Anyway, two exceptions come readily to mind. The first is pre-Torah. After Job’s trials, Yahweh restored to him everything that had been taken—including his children. So at the end of the story we read, “In all the land were found no women so beautiful as the daughters of Job; and their father gave them an inheritance among their brothers.” (Job 42:15) If daughters normally received inheritances as sons did, there would have been no point in mentioning this. 

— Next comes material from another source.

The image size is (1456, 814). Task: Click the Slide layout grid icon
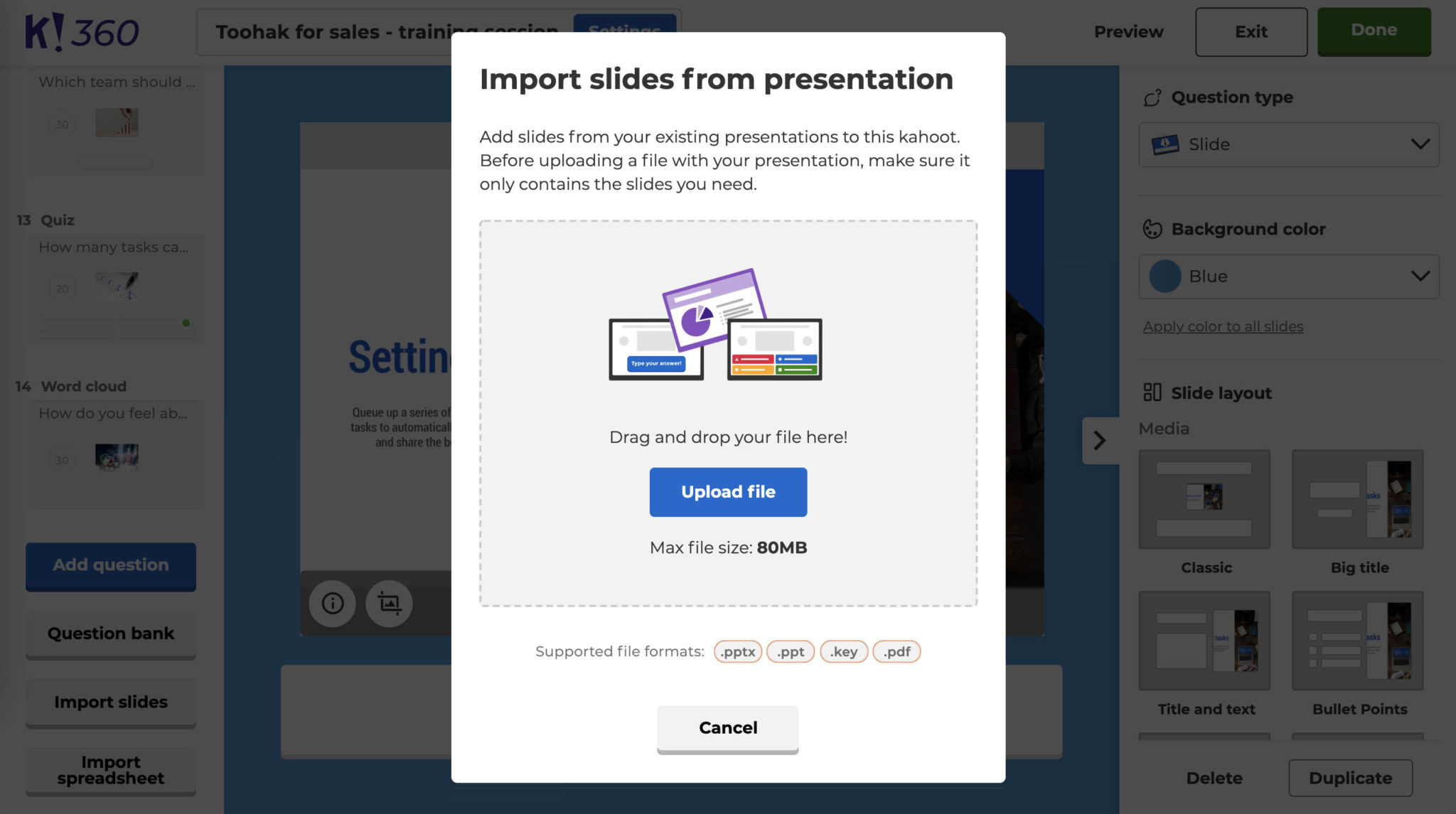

The second instance concerned “inheritances” of property within the Promised Land. A certain man had died leaving daughters but no sons. What then? “Then came the daughters of Zelophehad…from the families of Manasseh the son of Joseph. And these were the names of his daughters: Mahlah, Noah, Hoglah, Milcah, and Tirzah. And they stood before Moses, before Eleazar the priest, and before the leaders and all the congregation, by the doorway of the tabernacle of meeting, saying: ‘Our father died in the wilderness; but he was not in the company of those who gathered together against Yahweh, in company with Korah, but he died in his own sin; and he had no sons. Why should the name of our father be removed from among his family because he had no son? Give us a possession among our father’s brothers….’” These ladies were not feminists, out to secure “equal rights for women.” They understood that under the Torah, women already had equal rights. 

But every family in Israel was to be given a plot of land to call their own. Was Zelophehad to be posthumously punished simply because none of his five children had a Y chromosome? It was a question of fairness, of justice. “So Moses brought their case before Yahweh. And Yahweh spoke to Moses, saying: ‘The daughters of Zelophehad speak what is right; you shall surely give them a possession of inheritance among their father’s brothers, and cause the inheritance of their father to pass to them. If a man dies and has no son, then you shall cause his inheritance to pass to his daughter. If he has no daughter, then you shall give his inheritance to his brothers. If he has no brothers, then you shall give his inheritance to his father’s brothers. And if his father has no brothers, then you shall give his inheritance to the relative closest to him in his family, and he shall possess it.’” (Numbers 27:1-11) 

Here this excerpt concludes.